DATASET RECORDS -
....................

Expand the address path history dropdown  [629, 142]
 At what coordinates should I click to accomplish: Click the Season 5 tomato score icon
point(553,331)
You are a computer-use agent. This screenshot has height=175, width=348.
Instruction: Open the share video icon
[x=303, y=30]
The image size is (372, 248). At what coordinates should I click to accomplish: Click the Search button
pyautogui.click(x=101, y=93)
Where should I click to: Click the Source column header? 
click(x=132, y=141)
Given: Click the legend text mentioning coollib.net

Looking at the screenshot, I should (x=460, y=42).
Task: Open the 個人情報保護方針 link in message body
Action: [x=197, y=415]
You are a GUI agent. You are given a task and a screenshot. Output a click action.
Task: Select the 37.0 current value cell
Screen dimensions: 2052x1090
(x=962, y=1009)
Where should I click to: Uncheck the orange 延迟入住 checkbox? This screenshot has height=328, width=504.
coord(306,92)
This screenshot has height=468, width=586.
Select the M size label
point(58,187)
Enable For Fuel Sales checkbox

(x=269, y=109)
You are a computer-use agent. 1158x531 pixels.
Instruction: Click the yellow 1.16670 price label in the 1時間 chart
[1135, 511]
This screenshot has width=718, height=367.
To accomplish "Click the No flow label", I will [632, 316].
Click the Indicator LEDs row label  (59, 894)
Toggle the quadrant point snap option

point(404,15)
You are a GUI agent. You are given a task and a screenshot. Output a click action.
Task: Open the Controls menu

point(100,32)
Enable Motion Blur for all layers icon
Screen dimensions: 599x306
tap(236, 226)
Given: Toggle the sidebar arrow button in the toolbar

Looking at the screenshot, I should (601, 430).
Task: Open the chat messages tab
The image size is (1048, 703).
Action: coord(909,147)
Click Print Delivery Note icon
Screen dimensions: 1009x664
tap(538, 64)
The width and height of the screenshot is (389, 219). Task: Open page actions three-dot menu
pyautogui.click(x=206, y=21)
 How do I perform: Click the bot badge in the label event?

....................

TASK DETAILS -
Transcribe all the entries, keeping each one exactly as it is.

WRITTEN SOLUTION -
Expand the address path history dropdown  [629, 142]
 At what coordinates should I click to accomplish: Click the Season 5 tomato score icon
point(553,331)
You are a computer-use agent. This screenshot has height=175, width=348.
Instruction: Open the share video icon
[x=303, y=30]
The image size is (372, 248). At what coordinates should I click to accomplish: Click the Search button
pyautogui.click(x=101, y=93)
Where should I click to: Click the Source column header? 
click(x=132, y=141)
Given: Click the legend text mentioning coollib.net

Looking at the screenshot, I should (x=460, y=42).
Task: Open the 個人情報保護方針 link in message body
Action: [x=197, y=415]
You are a GUI agent. You are given a task and a screenshot. Output a click action.
Task: Select the 37.0 current value cell
Screen dimensions: 2052x1090
(x=962, y=1009)
Where should I click to: Uncheck the orange 延迟入住 checkbox? This screenshot has height=328, width=504.
coord(306,92)
This screenshot has height=468, width=586.
Select the M size label
point(58,187)
Enable For Fuel Sales checkbox

(x=269, y=109)
You are a computer-use agent. 1158x531 pixels.
Instruction: Click the yellow 1.16670 price label in the 1時間 chart
[1135, 511]
This screenshot has width=718, height=367.
To accomplish "Click the No flow label", I will [632, 316].
Click the Indicator LEDs row label  (59, 894)
Toggle the quadrant point snap option

point(404,15)
You are a GUI agent. You are given a task and a screenshot. Output a click action.
Task: Open the Controls menu

point(100,32)
Enable Motion Blur for all layers icon
Screen dimensions: 599x306
tap(236, 226)
Given: Toggle the sidebar arrow button in the toolbar

Looking at the screenshot, I should (601, 430).
Task: Open the chat messages tab
The image size is (1048, 703).
Action: coord(909,147)
Click Print Delivery Note icon
Screen dimensions: 1009x664
tap(538, 64)
The width and height of the screenshot is (389, 219). Task: Open page actions three-dot menu
pyautogui.click(x=206, y=21)
 How do I perform: Click the bot badge in the label event?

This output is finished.